GPU-accelerated Data Science with RAPIDS


The PyData ecosystem has grown to millions of data science users, who appreciate its ease of use, consistent syntax, and breadth of features. Traditionally, PyData frameworks were only executable on CPUs, making it difficult for users to take advantage of the increasingly-powerful GPUs that have already revolutionized deep learning and related fields. In this talk, we'll introduce RAPIDS, an open-source framework that brings transparent GPU backends to popular Python APIs, such as those from Pandas, scikit-learn, and NetworkX. We'll show how you can port a huge range of existing workloads to GPU in a matter of minutes and get speedups on the order of 40x or more for common workloads.

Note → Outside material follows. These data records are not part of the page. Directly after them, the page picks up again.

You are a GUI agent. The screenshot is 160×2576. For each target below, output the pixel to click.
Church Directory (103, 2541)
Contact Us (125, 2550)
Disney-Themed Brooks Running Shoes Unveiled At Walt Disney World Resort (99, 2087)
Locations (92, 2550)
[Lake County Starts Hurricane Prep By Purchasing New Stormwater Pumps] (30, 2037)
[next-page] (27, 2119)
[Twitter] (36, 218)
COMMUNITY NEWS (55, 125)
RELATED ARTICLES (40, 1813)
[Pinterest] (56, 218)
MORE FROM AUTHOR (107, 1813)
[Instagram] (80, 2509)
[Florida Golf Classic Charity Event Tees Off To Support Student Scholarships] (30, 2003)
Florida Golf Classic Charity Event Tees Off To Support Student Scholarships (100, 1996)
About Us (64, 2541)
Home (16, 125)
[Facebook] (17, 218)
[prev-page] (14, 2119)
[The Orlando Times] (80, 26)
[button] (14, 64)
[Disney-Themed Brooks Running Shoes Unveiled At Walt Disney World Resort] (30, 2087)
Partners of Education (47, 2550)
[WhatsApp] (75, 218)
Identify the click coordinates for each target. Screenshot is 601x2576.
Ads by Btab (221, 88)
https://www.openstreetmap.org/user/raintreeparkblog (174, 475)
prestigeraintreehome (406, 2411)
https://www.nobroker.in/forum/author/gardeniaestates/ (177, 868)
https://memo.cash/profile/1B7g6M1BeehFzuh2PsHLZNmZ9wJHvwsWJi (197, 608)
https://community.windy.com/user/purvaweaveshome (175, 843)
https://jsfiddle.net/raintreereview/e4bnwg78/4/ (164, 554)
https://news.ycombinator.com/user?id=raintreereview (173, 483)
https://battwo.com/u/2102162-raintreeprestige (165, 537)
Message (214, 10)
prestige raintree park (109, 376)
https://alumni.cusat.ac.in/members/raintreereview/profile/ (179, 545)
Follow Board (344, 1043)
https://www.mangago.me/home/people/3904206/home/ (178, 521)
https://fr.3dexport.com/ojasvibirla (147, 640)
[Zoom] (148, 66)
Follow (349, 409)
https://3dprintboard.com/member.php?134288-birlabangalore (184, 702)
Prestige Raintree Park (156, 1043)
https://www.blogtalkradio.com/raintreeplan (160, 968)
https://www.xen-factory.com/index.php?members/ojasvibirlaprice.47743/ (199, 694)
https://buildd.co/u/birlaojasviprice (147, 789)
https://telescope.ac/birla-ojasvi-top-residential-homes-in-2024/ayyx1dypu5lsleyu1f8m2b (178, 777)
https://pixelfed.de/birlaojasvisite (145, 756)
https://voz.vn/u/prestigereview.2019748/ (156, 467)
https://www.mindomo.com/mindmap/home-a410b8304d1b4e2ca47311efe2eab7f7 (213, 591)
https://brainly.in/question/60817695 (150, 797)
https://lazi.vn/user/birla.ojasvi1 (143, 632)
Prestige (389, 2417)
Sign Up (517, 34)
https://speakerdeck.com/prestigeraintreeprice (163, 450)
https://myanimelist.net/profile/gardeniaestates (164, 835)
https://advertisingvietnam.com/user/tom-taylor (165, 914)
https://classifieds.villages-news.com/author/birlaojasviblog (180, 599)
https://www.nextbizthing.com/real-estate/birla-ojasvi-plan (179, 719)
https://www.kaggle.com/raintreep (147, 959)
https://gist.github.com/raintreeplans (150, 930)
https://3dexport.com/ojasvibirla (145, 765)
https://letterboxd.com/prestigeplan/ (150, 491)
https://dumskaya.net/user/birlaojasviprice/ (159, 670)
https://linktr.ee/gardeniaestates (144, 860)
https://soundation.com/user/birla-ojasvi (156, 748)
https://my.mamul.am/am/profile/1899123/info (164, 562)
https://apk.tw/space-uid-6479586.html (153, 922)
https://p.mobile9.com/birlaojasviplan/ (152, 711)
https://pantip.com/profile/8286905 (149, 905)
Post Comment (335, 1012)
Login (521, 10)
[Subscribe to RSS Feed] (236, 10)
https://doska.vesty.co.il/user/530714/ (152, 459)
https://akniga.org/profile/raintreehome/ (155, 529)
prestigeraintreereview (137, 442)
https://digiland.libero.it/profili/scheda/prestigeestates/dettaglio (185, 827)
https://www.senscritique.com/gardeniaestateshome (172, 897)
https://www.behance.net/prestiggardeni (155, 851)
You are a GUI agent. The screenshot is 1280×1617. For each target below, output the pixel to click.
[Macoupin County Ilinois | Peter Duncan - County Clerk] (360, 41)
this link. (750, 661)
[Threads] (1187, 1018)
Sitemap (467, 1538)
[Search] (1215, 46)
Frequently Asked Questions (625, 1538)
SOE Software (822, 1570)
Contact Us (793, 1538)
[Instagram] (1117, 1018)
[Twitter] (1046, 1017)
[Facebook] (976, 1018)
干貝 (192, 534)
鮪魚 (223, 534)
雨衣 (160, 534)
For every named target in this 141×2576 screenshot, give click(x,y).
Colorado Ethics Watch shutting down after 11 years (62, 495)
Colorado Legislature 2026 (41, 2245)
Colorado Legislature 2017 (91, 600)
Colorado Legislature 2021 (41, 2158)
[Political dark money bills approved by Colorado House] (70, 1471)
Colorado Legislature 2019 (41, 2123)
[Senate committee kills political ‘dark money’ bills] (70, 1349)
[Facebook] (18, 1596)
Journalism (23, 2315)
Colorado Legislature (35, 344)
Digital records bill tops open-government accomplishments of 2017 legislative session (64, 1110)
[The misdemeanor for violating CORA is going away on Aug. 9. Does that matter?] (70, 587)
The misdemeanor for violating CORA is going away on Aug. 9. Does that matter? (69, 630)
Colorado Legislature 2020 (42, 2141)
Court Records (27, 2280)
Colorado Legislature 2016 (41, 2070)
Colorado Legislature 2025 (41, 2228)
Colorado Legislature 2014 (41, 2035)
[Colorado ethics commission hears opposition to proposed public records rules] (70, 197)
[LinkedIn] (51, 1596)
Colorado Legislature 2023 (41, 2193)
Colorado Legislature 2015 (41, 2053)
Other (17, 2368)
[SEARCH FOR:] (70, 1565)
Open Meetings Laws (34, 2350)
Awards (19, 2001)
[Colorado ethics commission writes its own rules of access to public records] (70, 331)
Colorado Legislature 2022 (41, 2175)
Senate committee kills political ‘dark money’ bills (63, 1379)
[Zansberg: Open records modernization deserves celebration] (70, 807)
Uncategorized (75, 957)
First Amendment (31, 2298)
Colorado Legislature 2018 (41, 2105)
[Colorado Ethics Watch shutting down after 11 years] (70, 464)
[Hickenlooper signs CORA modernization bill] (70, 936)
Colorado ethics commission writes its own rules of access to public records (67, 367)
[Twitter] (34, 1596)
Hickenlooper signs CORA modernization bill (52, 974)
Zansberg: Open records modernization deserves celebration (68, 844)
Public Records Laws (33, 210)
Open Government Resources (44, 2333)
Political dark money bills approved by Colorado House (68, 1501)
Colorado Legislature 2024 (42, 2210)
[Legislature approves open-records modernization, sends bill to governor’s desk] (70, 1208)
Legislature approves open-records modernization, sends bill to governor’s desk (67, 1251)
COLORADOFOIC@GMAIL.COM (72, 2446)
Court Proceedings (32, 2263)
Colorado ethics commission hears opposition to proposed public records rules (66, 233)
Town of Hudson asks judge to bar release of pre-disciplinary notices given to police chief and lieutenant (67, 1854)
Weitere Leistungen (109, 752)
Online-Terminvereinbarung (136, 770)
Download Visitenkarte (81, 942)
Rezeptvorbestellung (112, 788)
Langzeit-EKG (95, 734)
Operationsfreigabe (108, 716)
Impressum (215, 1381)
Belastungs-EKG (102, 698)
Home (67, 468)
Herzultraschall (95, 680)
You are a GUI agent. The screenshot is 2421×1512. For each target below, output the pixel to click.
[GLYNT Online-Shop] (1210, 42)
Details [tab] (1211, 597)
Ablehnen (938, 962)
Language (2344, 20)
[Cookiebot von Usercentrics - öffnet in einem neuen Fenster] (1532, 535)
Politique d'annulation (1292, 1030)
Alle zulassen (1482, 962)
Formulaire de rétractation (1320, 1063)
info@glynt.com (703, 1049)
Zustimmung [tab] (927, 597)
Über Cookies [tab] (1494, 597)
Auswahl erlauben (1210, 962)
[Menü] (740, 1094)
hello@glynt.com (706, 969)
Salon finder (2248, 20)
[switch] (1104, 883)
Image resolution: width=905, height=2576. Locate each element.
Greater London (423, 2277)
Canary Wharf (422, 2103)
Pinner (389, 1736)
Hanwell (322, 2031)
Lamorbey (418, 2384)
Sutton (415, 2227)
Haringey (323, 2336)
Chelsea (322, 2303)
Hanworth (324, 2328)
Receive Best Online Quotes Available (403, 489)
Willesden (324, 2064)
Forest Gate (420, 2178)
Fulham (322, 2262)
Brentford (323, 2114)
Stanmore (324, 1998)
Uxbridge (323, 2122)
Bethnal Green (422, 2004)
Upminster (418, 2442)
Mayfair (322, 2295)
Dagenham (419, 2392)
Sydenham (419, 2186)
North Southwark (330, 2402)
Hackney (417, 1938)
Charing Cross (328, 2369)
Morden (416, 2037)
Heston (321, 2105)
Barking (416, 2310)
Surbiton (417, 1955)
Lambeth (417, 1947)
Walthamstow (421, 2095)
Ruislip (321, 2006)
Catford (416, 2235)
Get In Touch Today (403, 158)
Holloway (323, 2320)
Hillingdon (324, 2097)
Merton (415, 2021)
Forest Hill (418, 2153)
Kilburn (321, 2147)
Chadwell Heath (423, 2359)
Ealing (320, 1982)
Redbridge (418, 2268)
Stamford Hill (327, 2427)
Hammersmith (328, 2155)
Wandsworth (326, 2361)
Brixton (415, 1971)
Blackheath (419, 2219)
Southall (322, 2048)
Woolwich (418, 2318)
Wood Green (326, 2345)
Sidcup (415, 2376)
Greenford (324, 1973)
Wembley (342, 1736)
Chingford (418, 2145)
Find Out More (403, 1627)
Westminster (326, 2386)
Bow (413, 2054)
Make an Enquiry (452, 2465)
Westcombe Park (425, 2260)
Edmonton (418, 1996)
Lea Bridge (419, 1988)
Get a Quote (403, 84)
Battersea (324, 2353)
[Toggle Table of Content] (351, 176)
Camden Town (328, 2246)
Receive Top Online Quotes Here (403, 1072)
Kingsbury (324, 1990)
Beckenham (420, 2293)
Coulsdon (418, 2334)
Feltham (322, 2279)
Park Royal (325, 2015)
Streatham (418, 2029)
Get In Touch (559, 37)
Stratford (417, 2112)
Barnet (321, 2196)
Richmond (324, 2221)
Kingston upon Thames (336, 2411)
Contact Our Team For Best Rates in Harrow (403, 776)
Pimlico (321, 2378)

The talk will emphasize both data preparation (ETL) and machine learning operations, with a hands-on demonstration of porting a typical workflow from CPU to GPU and measuring the speedup. We’ll go into more detail on real-world applications taking advantage of these speed improvements, including hyperparameter optimization for machine learning models, single-cell genomics analysis, and applications in finance. For large-data users, we’ll discuss some of the options for scaling RAPIDS to multiple GPUs or multiple nodes, emphasizing the tight integration with the Dask ecosystem.


John Zedlewski is the director of GPU-accelerated machine learning on the NVIDIA Rapids team. Previously, he worked on deep learning for self-driving cars at NVIDIA, deep learning for radiology at Enlitic, and machine learning for structured healthcare data at Castlight. He has an MA/ABD in economics from Harvard with a focus in computational econometrics and an AB in computer science from Princeton.